Warning signs of breast cancer in men include:
• Nipple pain, inverted nipple or nipple discharge
• Sores on the nipple or area around nipple
• Enlarged lymph nodes under the arm
• Any lump in or near the breast should be checked by a doctor

Pancreatic Cancer
The pancreas produces enzymes that help to digest food, particularly protein, and it makes insulin and glucagon, hormones that help to control blood sugar levels. Nearly 95 percent of pancreatic cancers start in the cells that make digestive enzymes. Risk factors for pancreatic cancer include:
• smoking and exposure to tobacco smoke (associated with more than 25 percent of pancreatic cancers)
• Being overweight
• Having a fat belly, even if you are not overweight
• Diabetes and high blood sugar after meals
• Chronic pancreatitis (long-term inflammation of the pancreas, often caused by smoking or alcohol)
• Exposure to certain workplace chemicals, particularly those used for dry cleaning and metal working
• Age: average age at diagnosis is 70. Almost all cases are in people over the age of 45 and two-thirds are over age 65.
• Sex: Men are slightly more likely to develop pancreatic cancer than women
• Family history of cancer
• Inherited syndromes such as hereditary breast cancer and ovarian cancer syndromes
• Intestinal polyps
• Lack of exercise
• Alcohol
• Infections such as Hepatitis B or helicobacter pylori, the bacteria that causes stomach ulcers

New Treatments for Pancreatic Cancer
Treatments with surgery, radiation and chemotherapy are better than nothing, but often fail. That is why many trials are going on to use a person’s own immune system to try to cure pancreatic cancer. Normal cells live only so long and then die by a process called apoptosis, programmed by DNA. Cancer means that the DNA is damaged so that cells try to live forever. Normal people produce cancer cells every day, but their immune system can tell that a cancer cell is different from a normal cell, so immune cells and chemicals called cytokines attack and kill the cancer cells. Cancer occurs when your immune system loses its ability to tell the difference between a cancer cell and a normal cell and allows the cancer cells to survive. The 2018 Nobel prize in medicine was awarded to Jim Allison for his work on this process, but the drugs that have been developed can sometimes cause a person’s immune system to attack normal cells with disastrous results.

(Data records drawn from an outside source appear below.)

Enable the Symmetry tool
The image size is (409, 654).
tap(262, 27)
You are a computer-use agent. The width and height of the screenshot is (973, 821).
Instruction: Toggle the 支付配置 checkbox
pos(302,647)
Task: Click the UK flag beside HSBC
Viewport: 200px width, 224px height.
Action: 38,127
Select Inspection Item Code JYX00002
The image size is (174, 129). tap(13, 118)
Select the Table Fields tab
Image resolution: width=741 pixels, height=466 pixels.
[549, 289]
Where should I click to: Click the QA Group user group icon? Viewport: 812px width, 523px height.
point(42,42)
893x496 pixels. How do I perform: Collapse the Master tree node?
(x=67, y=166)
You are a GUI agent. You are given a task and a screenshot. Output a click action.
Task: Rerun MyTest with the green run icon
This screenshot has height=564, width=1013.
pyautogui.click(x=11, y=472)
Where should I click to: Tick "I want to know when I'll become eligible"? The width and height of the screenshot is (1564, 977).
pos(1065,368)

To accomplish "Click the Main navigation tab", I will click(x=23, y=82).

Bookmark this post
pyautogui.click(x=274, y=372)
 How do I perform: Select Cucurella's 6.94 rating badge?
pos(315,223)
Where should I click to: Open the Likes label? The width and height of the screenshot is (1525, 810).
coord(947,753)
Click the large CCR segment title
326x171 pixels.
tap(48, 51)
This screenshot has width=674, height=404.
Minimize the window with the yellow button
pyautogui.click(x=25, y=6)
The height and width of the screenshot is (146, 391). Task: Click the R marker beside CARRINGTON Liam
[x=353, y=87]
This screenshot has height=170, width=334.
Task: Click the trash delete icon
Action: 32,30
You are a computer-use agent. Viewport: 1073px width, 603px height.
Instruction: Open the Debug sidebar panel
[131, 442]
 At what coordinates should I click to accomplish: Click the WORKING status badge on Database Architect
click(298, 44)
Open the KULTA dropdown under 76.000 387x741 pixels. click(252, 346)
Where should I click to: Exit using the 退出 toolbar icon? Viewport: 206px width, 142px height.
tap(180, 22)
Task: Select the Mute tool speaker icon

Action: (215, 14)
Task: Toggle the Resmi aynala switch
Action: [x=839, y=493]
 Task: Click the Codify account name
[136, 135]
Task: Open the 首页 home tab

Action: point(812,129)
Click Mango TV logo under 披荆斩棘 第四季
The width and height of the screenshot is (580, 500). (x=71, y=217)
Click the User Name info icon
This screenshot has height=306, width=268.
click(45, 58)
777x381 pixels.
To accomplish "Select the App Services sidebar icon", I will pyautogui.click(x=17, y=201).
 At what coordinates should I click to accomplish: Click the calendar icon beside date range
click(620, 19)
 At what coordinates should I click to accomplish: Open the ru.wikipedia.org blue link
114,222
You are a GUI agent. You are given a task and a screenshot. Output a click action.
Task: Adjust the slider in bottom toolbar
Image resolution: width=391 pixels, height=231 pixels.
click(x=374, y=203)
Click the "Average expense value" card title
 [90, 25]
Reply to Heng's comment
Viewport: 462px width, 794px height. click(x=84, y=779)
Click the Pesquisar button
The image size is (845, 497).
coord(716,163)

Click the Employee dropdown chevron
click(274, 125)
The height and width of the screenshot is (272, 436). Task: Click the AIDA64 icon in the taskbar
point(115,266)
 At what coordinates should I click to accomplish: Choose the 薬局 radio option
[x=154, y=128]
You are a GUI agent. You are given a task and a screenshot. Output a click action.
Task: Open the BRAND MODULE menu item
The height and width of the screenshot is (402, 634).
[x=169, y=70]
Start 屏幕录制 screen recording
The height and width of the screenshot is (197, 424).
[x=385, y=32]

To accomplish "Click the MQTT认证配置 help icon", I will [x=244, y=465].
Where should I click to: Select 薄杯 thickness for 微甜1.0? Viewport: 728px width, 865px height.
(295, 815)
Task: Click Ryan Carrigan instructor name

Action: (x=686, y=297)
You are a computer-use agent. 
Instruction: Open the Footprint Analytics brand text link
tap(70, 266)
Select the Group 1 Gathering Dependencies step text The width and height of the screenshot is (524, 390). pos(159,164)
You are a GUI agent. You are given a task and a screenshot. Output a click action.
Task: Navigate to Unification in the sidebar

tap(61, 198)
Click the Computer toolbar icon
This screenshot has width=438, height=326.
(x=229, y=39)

Today many cancer centers are testing new treatments for pancreatic cancer. Immunotherapy uses substances to stimulate or suppress the immune system to help the body fight cancer. One such study using an mRNA vaccine to fight pancreatic cancers is now being offered by Memorial Sloan Kettering Cancer Center at nearly 80 sites around the world. The trials are open to people newly diagnosed with pancreatic cancer who have not yet had surgery or other treatment (such as chemotherapy, immunotherapy, or radiation therapy) and who fit other specific criteria. If this research is relevant for you, talk to your doctor about opportunities to participate in one of the trials.